De même, les antagonismes entre l’ancien régime tsariste et l’actuel se rejouent à travers le personnage de la duchesse exilée Swana (Ina Claire). Au départ simplement désireuse de récupérer ses bijoux, elle constate qu’une femme de classe inférieure comme Ninotchka est non seulement capable de paraître plus resplendissante qu’elle en société, mais aussi de lui voler son amant par un attrait amoureux plutôt que pécuniaire. Dès lors le but pour elle sera de renvoyer celle qui lui dérobe ses prérogatives même loin du pays dont elle dut s’exiler.
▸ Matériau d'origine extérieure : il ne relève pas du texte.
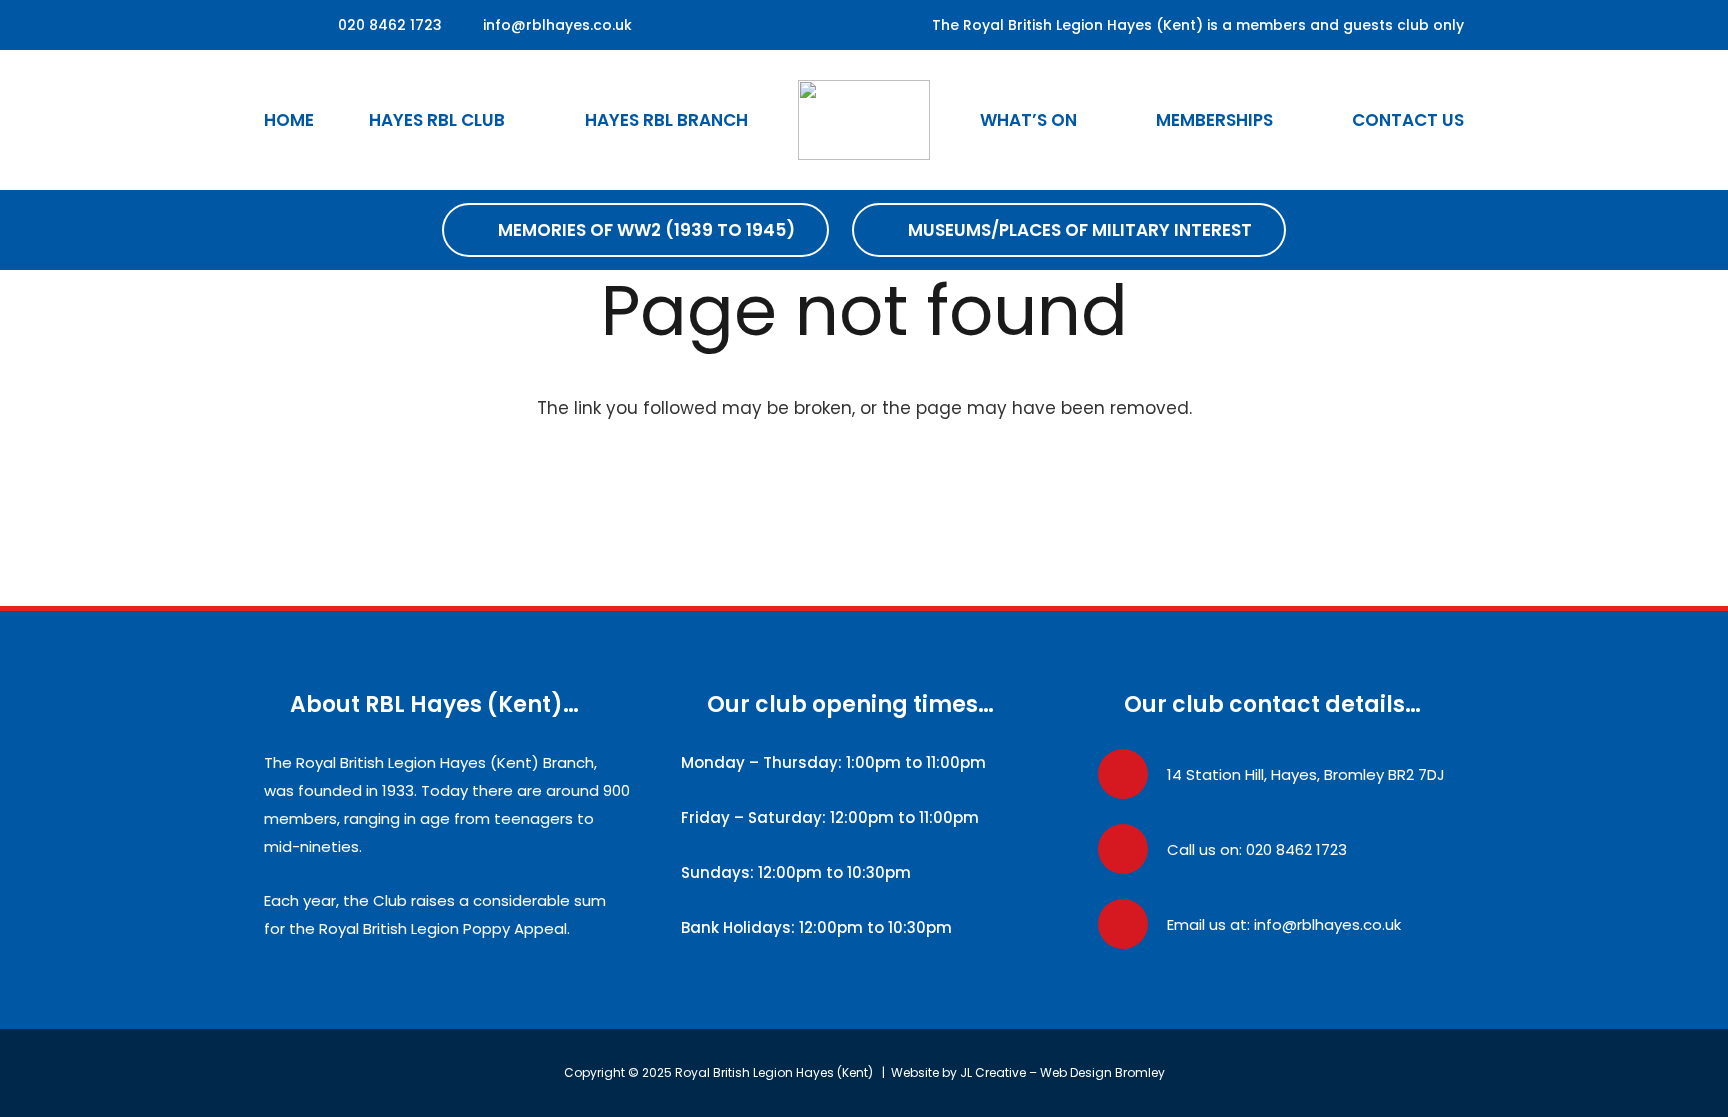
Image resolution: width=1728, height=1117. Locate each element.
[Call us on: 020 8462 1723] (1132, 849)
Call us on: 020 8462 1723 (1257, 849)
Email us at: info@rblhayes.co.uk (1284, 924)
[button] (522, 120)
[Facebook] (281, 25)
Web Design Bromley (1102, 1072)
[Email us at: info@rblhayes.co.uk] (1132, 924)
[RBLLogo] (864, 120)
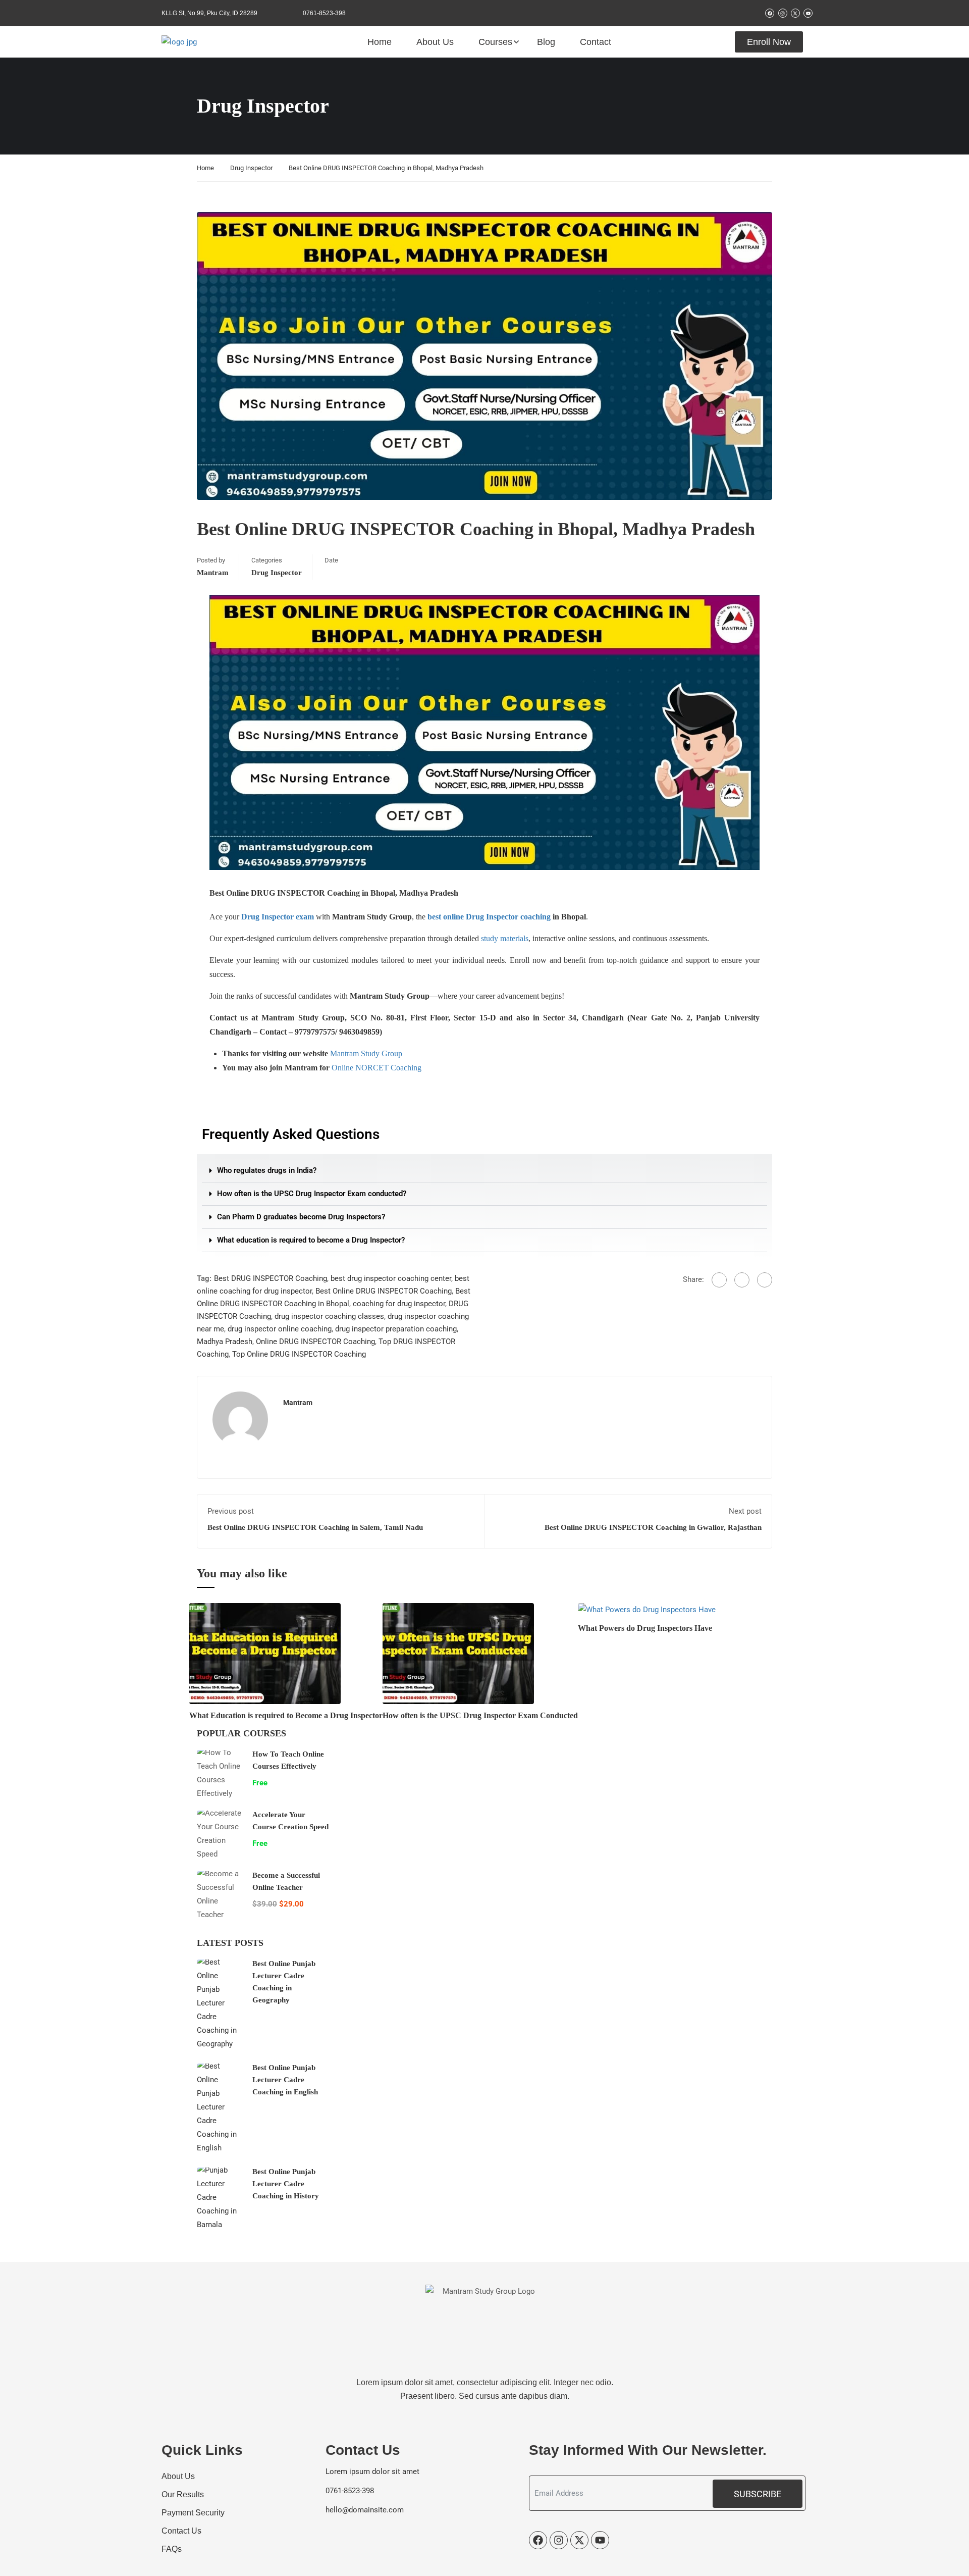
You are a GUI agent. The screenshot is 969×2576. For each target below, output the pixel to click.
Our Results (183, 2494)
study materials (504, 938)
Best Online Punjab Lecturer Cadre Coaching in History (285, 2184)
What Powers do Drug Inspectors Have (645, 1628)
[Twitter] (741, 1279)
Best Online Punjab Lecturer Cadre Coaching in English (285, 2080)
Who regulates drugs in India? (266, 1170)
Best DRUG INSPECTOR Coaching (270, 1278)
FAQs (172, 2549)
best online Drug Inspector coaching (489, 916)
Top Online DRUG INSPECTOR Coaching (299, 1354)
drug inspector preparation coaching (396, 1328)
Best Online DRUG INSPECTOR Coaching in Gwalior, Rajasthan (653, 1527)
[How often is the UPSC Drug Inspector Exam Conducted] (458, 1653)
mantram (213, 573)
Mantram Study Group (366, 1053)
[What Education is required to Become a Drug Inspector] (265, 1653)
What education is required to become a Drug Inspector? (311, 1240)
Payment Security (193, 2512)
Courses (495, 41)
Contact (595, 41)
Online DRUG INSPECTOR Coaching (315, 1341)
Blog (546, 41)
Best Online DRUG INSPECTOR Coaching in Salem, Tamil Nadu (315, 1527)
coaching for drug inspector (399, 1303)
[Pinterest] (764, 1279)
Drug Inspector (251, 168)
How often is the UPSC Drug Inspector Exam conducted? (311, 1193)
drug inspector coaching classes (329, 1316)
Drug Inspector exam (277, 916)
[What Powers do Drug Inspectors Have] (647, 1609)
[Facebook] (719, 1279)
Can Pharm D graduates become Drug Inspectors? (301, 1216)
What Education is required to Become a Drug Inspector (286, 1715)
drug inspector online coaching (280, 1328)
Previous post (230, 1511)
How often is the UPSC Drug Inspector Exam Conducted (480, 1715)
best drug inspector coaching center (391, 1278)
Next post (745, 1511)
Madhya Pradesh (224, 1341)
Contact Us (181, 2531)
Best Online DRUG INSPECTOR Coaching (383, 1291)
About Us (435, 41)
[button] (484, 1170)
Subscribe (757, 2494)
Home (379, 41)
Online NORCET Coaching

Les travers de chaque idéologie et mode de pensée qui privilégient arbitrairement le collectif (le communisme) ou égoïstement l’individu (le capitalisme) sont subtilement dénoncés, Lubitsch ramenant les enjeux à ce qui réunit le meilleur des deux avec l’entité intime du couple formé par Ninotchka et Léon, clairement transformés mutuellement par leur rencontre. Une mue qui sera aussi un argument marketing mémorable en vendant le film comme le premier où Greta Garbo rit, dans une séquence admirablement amenée et où le jeu de la star se fait aussi subtil que spontané.Un des sommets de Lubitsch qui initie donc une suite plus politisée de sa filmographie, et un récit dont le potentiel sera exploité sous forme de comédie musicale dans La Belle de Moscou de Rouben Mamoulian (1957). Billy Wilder ici scénariste saura prolonger les leçons du maître dans la tendresse comme la satire avec La Scandaleuse de Berlin (1948) et le furieux Un, deux, trois (1961).
Vous venez au passage de lire le 3000e texte du blog le film n'a pas été choisi au hasard !
Sorti en dvd zone 2 français chez Warner
3OOO bravos ! merci et ravis de vous lire quotidiennement
RépondreSupprimerMerci de votre fidélité, rendez-vous est pris pour les 4000 ^^
SupprimerOn sera là !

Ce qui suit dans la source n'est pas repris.